GSA 2020 Connects Online

Paper No. 159-6
Presentation Time: 6:35 PM

GEOELECTRIC IMAGES OF THE EASTERN US MIDCONTINENT: IMPLICATIONS FOR TECTONIC HISTORY AND MINERAL RESOURCE POTENTIAL


MURPHY, Benjamin S.1, DELUCIA, Michael S.2, MARSHAK, Stephen2, BEDROSIAN, Paul A.3 and RAVAT, Dhananjay4, (1)USGS, Geomagnetism Program, Golden, CO 80401; USGS, Geology, Geophysics, and Geochemistry Science Center, Denver, CO 80225, (2)Department of Geology, University of Illinois at Urbana-Champaign, 3081 Natural History Building, 1301 W. Green St., Urbana, IL 61801, (3)USGS, Geology, Geophysics, and Geochemistry Science Center, Denver, CO 80225, (4)Department of Earth and Environmental Sciences, University of Kentucky, Lexington, KY 40506

The Proterozoic history of the Eastern US Midcontinent has long been enigmatic due to the thick Phanerozoic sedimentary sequence that obscures basement geology.

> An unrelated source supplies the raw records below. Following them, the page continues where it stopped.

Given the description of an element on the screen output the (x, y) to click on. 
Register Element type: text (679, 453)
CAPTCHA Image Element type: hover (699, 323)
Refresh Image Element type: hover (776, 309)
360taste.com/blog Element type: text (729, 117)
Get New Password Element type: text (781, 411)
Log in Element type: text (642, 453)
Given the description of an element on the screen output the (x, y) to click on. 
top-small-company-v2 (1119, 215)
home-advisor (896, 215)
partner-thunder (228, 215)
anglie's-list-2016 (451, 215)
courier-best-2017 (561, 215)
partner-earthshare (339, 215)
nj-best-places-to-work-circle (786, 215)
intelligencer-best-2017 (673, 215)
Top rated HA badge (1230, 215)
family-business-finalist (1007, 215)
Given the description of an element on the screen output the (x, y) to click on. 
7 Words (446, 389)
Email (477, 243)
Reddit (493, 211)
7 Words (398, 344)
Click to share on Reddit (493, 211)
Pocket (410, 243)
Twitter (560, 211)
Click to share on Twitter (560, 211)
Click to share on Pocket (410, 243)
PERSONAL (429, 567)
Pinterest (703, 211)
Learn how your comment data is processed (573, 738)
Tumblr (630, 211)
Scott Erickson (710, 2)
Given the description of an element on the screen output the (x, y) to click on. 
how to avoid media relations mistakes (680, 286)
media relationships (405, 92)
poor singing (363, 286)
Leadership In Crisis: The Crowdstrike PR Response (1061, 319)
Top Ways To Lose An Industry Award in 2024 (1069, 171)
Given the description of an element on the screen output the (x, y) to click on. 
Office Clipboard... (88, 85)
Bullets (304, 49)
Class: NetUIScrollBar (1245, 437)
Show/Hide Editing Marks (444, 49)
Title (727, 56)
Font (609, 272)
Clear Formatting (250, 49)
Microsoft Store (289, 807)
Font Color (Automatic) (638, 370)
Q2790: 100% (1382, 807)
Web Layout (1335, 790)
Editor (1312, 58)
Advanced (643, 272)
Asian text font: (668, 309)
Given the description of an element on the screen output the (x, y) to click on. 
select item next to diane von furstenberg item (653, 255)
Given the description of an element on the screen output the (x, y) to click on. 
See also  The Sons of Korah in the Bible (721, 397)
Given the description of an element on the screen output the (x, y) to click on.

In order to provide new insights into the lithospheric architecture and history of this poorly understood region, we present new regional electrical conductivity images derived from long-period magnetotelluric data. Inverse solutions reveal a series of sub-vertical, northwest-southeast-trending (NW-SE) mid-lower crustal (~20-50 km depth) conductors beneath Missouri, Illinois, and Indiana. Expanding upon previous work (DeLucia et al., Tectonophysics, 2019), we interpret these NW-SE conductors as representing lithosphere-scale transtensional shear zones. These structures may have formed in association with the ~1.4 Ga Eastern Granite-Rhyolite magmatic event and could have served as conduits along which mantle-derived mafic magmas were channeled into the lower crust to generate large volumes of silicic magmas. Alternatively, these structures could have developed in association with younger Mesoproterozoic rifting. Significantly, these NW-SE conductors align with mapped deformation zones within Paleozoic strata; our geoelectric images provide support for the inference that Midcontinent fold-and-fault belts are related to Precambrian basement structures. These NW-SE conductors are truncated to the southeast, in southern Illinois and central Indiana, by a northeast-southwest (NE-SW) striking mid-lower crustal conductor that extends northeastward into northwestern Ohio. This conductor is subparallel to, but not coincident with, the Nd line; however, it is at least partially coincident with the Commerce Geophysical Lineament and with fault traces in overlying Phanerozoic sedimentary units. We tentatively interpret this NE-SW conductor as representing an early-mid Mesoproterozoic (pre-Grenville) suture zone. In addition to providing new, valuable insights into the lithospheric architecture of this enigmatic region, our electrical conductivity images highlight regions of the Midcontinent that may host Proterozoic-aged hydrothermal or magmatic-hydrothermal mineralization concealed under a relatively thin veneer (several hundred meters, potentially permissive for resource exploration) of Phanerozoic cover.